# ja n'hi ha prou



## Delirom

I want to know what is the meaning of the phrase: "ja n'hi ha prou"
I can see it in many places.

Thanks!


----------



## Botitas36

It's not Spanish, it's Catalán.  Here's a link to a translator for Catalán, offered by El País, a newspaper of Spain. 

http://servicios.elpais.com/traductor/?sl=es&tl=ca&slurl=es&tlurl=ca


----------



## Tazzler

It doesn't seem to be Spanish. It might be a related Romance language.


----------



## Botitas36

It is definitely Catalán. I know because I have studied it and lived in a Catalán-speaking region of Spain--Valencia Community. It means "ya no hay suficiente" but I imagine this thread will be closed soon..


----------



## Sunshine on Leith

Enough is enough


You must live in Catalonia, Delirom, if you see it in many places.


----------



## Botitas36

Buf! Apparently I didn't study it enough to give a proper translation, thanks Sunshine.


----------



## Elessar

It is a Catalan expression which means _Enough is enough_, _I've had enough_...


----------



## Rintoul

Botitas36 said:


> It is definitely Catalán.
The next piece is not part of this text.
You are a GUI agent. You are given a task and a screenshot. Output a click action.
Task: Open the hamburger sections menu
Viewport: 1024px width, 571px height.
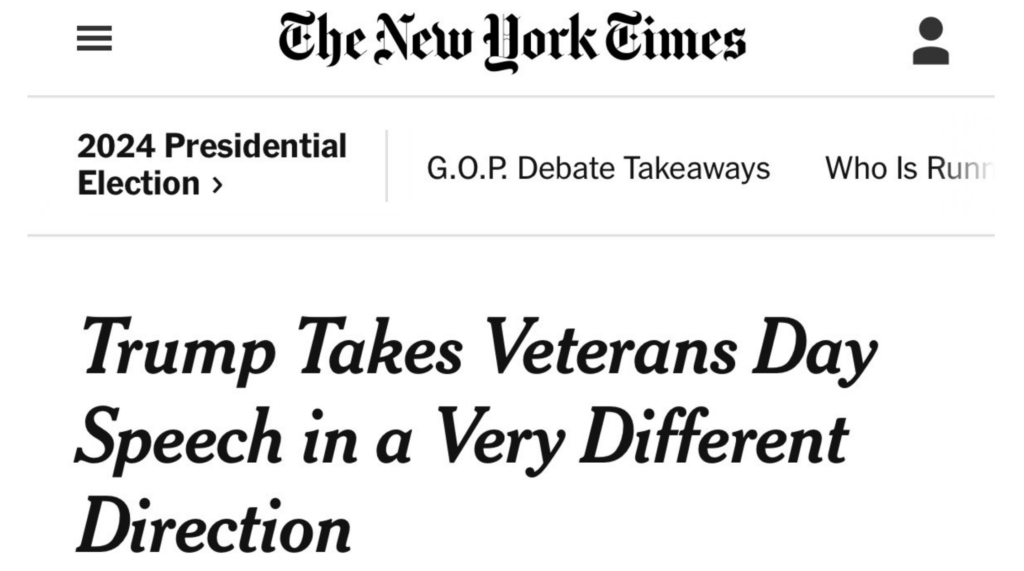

I know because I have studied it and lived in a Catalán-speaking region of Spain--Valencia Community. It means "ya no hay suficiente" but I imagine this thread will be closed soon..



Actually "ja n'hi ha prou" means the opposite. It literally means "there is/are enough already".  But, lacking context, I tend to agree with the "enough is enough" translation other posters have provided.


----------



## germanbz

Una aclaració per si de cas. Eixa *n'* no vé de *no*. No es com el "ne" francés. Eixa *n'* vé del pronom *en/ne*.


----------